FusionVirtualOpSetSwitch
Description
Controls the optimizations for the split_n and split_c_to_n axes, and adds the no_task attribute to the Split operator (including SplitD/SplitVD) that meets the restrictions. The operator compilation process is skipped by performing the axis N concatenation operation, improving performance. If the input memory of the Split operators is large, you can choose to disable this fusion pattern.
The fusion pattern is special and is not written into fusion_result.json when it takes effect.
Compare the _no_task attribute of SplitD/SplitVD in the current graph ge_onnx_****PreRunAfterOptimizeGraphBeforeBuild.pbtxt with that in the previous graph ge*.pbtxt. A change from 0 to 1 means the pass has taken effect.
To generate a .pbtxt file, set the following environment variables before training or inference. For more environment variables, see Environment Variables.
DUMP_GE_GRAPH=2 //Dumps the graph description of each phase in the entire process to a file. This environment variable specifies the amount of graph content to dump.
DUMP_GRAPH_LEVEL=2 //Dumps the graph description of each phase in the entire graph compilation process to a file. This environment variable controls the number of flushed graphs.
Restrictions
Common restrictions
- Dynamic scenarios are not supported.
- If the _input_memory_type and _output_memory_type attribute lists of SplitD/SplitVD contain RT_MEMORY_L1(65536) or RT_MEMORY_L2(131072), the fusion pattern does not take effect.
- The following inputs are not supported:
- Data -> TransData/Reshape -> Split structure.
- The peer input nodes of SplitD/SplitVD already have the no_task attribute.
- The peer input nodes of SplitD/SplitVD already have the atomic_output_index attribute, and the attribute value is not empty.
- The peer input nodes of SplitD/SplitVD are Const.
- The following outputs are not supported:
- The peer output nodes of SplitD/SplitVD are NetOutput, HcomBroadcast, HcomAllGather, HcomAllReduce, HcomReduceScatter, HcomReduce, SplitD, or SplitVD.
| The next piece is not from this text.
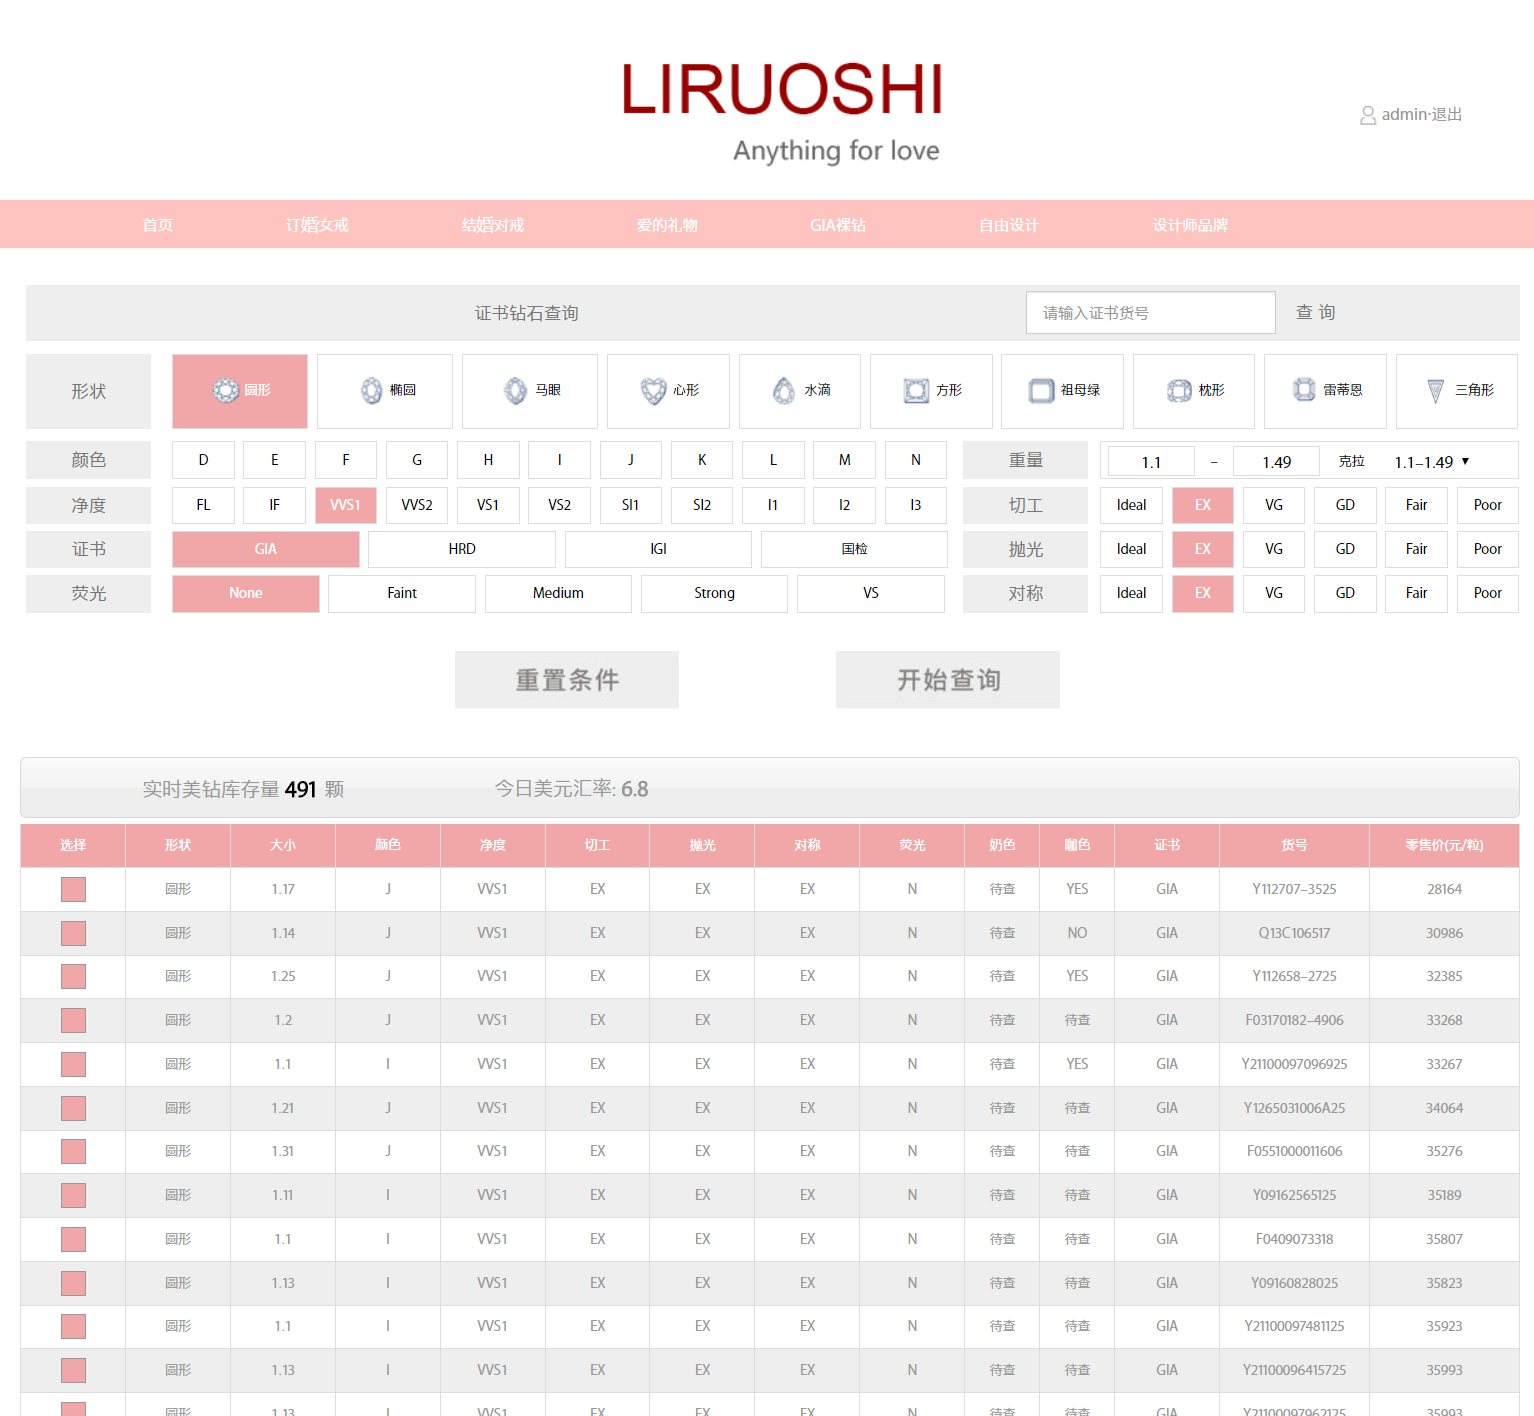Choose the marquise (马眼) shape icon
The image size is (1534, 1416).
516,391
- The peer output nodes of SplitD/SplitVD already have the no_task attribute.
- The peer output nodes of SplitD/SplitVD are not TVM operators (the value of the imply_type attribute is not 1).
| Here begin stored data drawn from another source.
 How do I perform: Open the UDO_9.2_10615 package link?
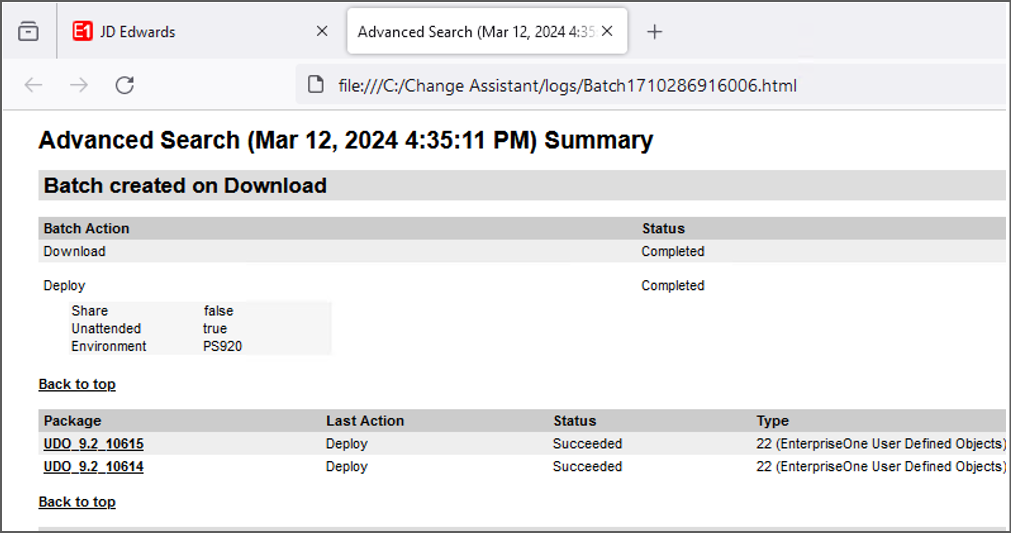93,444
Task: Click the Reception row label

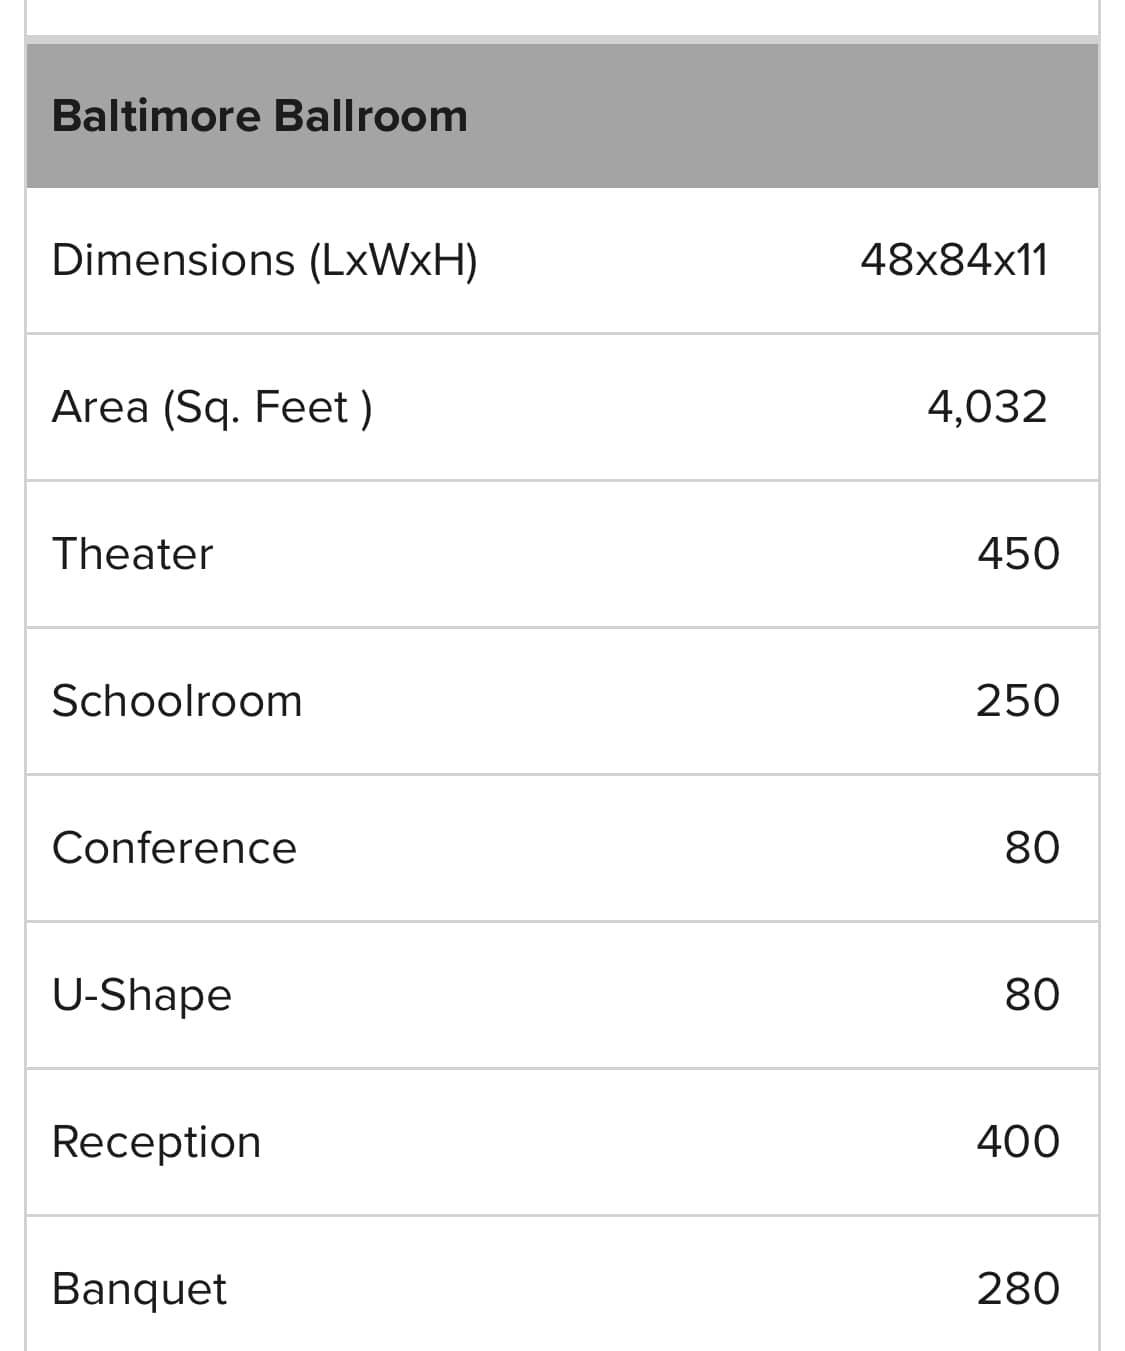Action: pos(156,1143)
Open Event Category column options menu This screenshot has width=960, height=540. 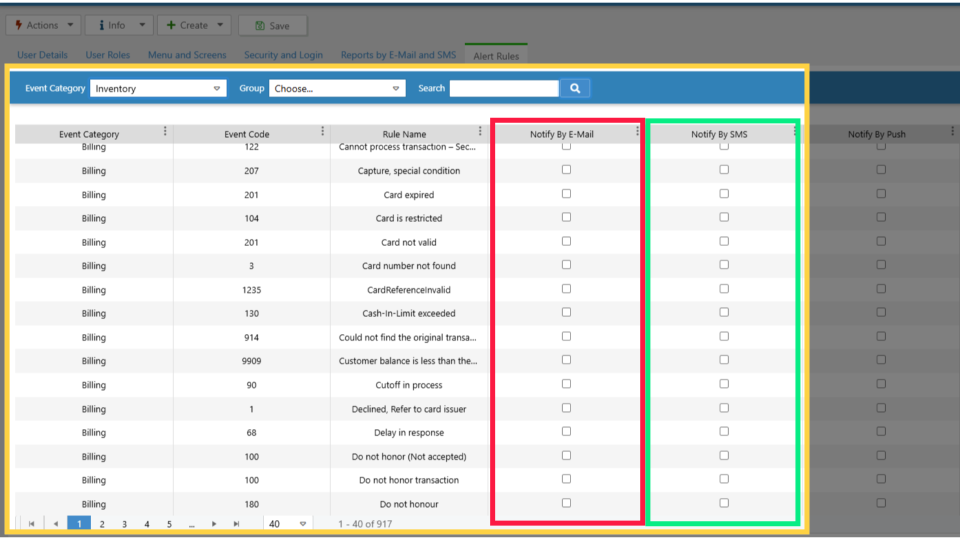click(x=165, y=132)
- The _fusion_virtual_op attribute of the peer output nodes of SplitD/SplitVD is not empty.
- The continuous_input attribute of the peer output nodes of SplitD/SplitVD is true.
- The peer output nodes of SplitD/SplitVD already have the atomic_output_index attribute, and the attribute value is not empty.
In addition to the preceding general restrictions, the split_n axis optimization must meet the following special restrictions:
- This fusion pattern takes effect when the split_dim attribute is 0. In the following special scenarios, the original split_dim is converted. The split_dim attribute is subject to the converted value.
- In the case where the data format is converted from ND to NZ for SplitD/SplitVD and the shape dimension is 2, the Ascend AI Processors convert split_dim (0 to 1 or 1 to 0).
- For all data formats of SplitD/SplitVD, if the original split_dim value is negative, Ascend AI Processors will convert it. The converted split_dim value is equal to the original split_dim value plus the dimension value of the shape. For example, if split_dim is –2, shape is [1,32,32,1], and the dimension of shape is 4, the converted split_dim is 2.
In addition to the preceding general restrictions, the split_c_to_n axis optimization must meet the following special restrictions:
If the original split_dim is negative, Ascend AI Processors convert it. The converted split_dim value equals the original split_dim value plus the shape dimension value. For example, if split_dim is –2, shape is [1,32,32,1], and the dimension of shape is 4, the converted split_dim is 2.
- The original format is ND, the current format is NZ, and the dimension of origin shape is greater than or equal to 4.
- When the original format is NCHW and the current format is NC1HWC0, the C axis (shape[1]) must be aligned according to the data type: fp16 aligned to 16 bits, int8 aligned to 32 bits, and int4 aligned to 64 bits.
- The original format is the same as the current format.